■ Text provided ■
Segment Open
Tag Archives: Specialize

How Do You Productize an Offer? Four Recommendations

Situation: The CEO of a new company is struggling to generate sales momentum. Part of the issue is adequately productizing their current offer. A second issue is building a good sales team and sales momentum within the team. How do you productize an offer?

Advice from the CEOs:

  • The issue may be that the company is regarding its product and the sales process too narrowly. Look at the sales process in new and different way.
    • Role play the current sales-to-close process. Have salespeople document what they do. Look for a product concept that appears from this exercise.
  • Try different models to determine what works best at the company’s current stage of growth.
    • Position the company’s ability to deliver outcomes. Make it risk free if nothing is produced. “Here’s our package – it costs nothing if we don’t produce results as promised.”
    • Consider specializing in services that enhance other companies’ sales – a need that is always present.
    • Look at the car dealership model – lower level salespeople qualify prospects and bring the qualified prospects to more experienced colleagues for the close.
  • How is the company currently positioned – as a generalist or a specialist? Potential clients more often look for a specialist to help them solve specific needs.
    • Conduct local surveys to help define prospects’ and clients’ top needs.
    • Start developing and advertising specialty areas. Add to the list of specialties as the company expands.
  • To build the sales team look at younger salespeople currently with competitors. If these individuals have been recruited right out of school, they will often look for other opportunities after a year or two.
Segment Closed
■ Material provided ■
Segment Open
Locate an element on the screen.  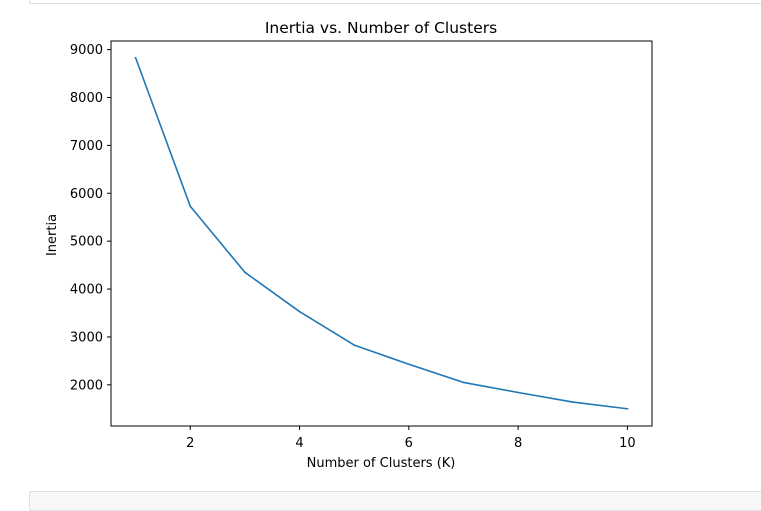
Segment Closed
■ Directions ■
**A.** On the page about productizing an offer, list each approach the CEOs suggest trying under "Try different models to determine what works best at the company's current stage of growth."
**B.** Translate this sentence from the page about productizing an offer into Spanish: "Potential clients more often look for a specialist to help them solve specific needs."

■ Solutions by task ■
**A.**
- Position the company's ability to deliver outcomes, making it risk free if nothing is produced ("it costs nothing if we don't produce results as promised").
- Consider specializing in services that enhance other companies' sales.
- Look at the car dealership model, where lower-level salespeople qualify prospects and bring them to more experienced colleagues for the close.

**B.** Los clientes potenciales buscan con mayor frecuencia a un especialista que les ayude a resolver necesidades específicas.